◆ PROBLEM DETAILS: Which lines in the data below contain the string "Where"? Pick out and copy each of them, counting a line only if the capitalization matches.

[Dataset entries]
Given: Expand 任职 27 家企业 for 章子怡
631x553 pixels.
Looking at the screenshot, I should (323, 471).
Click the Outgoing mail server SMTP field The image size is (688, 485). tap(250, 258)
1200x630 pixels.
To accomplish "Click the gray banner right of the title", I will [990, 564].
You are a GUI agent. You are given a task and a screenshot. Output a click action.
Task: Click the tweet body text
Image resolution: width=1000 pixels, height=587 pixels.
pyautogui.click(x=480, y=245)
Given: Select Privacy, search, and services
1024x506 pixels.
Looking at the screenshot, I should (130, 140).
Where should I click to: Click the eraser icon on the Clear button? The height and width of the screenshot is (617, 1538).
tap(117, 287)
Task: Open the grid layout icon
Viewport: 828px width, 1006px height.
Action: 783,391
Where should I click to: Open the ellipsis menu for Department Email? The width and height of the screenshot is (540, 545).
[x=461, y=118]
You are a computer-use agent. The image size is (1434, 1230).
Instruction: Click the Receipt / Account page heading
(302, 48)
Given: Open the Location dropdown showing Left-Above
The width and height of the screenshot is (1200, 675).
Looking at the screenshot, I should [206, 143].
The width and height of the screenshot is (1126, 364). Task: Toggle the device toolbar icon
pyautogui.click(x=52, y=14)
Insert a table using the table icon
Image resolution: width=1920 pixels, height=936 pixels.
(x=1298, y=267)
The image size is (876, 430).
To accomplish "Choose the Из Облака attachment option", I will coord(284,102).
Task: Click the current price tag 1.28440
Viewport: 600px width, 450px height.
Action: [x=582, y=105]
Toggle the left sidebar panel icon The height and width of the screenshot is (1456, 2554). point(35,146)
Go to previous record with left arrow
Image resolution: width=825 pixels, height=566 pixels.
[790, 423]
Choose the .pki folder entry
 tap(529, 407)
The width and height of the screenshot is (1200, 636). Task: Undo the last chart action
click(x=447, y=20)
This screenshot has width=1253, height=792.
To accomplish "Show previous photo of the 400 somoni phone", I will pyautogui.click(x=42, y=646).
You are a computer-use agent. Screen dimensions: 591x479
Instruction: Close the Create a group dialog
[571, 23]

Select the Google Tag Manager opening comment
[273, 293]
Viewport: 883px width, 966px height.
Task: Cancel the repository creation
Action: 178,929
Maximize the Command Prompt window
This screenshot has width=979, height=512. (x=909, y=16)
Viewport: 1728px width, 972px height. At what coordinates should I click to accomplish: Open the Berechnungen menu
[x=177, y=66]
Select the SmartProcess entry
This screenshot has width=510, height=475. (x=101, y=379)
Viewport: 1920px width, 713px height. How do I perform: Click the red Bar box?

◆ SOLUTION TO THE EXERCISE:
Where should I click to: Click the eraser icon on the Clear button? The height and width of the screenshot is (617, 1538).
Where should I click to: Open the ellipsis menu for Department Email? The width and height of the screenshot is (540, 545).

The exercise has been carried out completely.